EXERCISE DIRECTIONS: Your output should consist of the data, copied exactly.

PROVIDED ENTRIES:

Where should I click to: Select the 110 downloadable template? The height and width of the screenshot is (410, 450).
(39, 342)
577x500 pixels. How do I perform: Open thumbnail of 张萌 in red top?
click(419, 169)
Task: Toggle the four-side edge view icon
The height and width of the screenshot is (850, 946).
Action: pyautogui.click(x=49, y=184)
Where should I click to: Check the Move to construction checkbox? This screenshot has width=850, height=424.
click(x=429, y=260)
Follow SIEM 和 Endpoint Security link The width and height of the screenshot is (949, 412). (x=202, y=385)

TASK RESPONSE:
Where should I click to: Select the 110 downloadable template? The height and width of the screenshot is (410, 450).
(39, 342)
577x500 pixels. How do I perform: Open thumbnail of 张萌 in red top?
click(419, 169)
Task: Toggle the four-side edge view icon
The height and width of the screenshot is (850, 946).
Action: pyautogui.click(x=49, y=184)
Where should I click to: Check the Move to construction checkbox? This screenshot has width=850, height=424.
click(x=429, y=260)
Follow SIEM 和 Endpoint Security link The width and height of the screenshot is (949, 412). (x=202, y=385)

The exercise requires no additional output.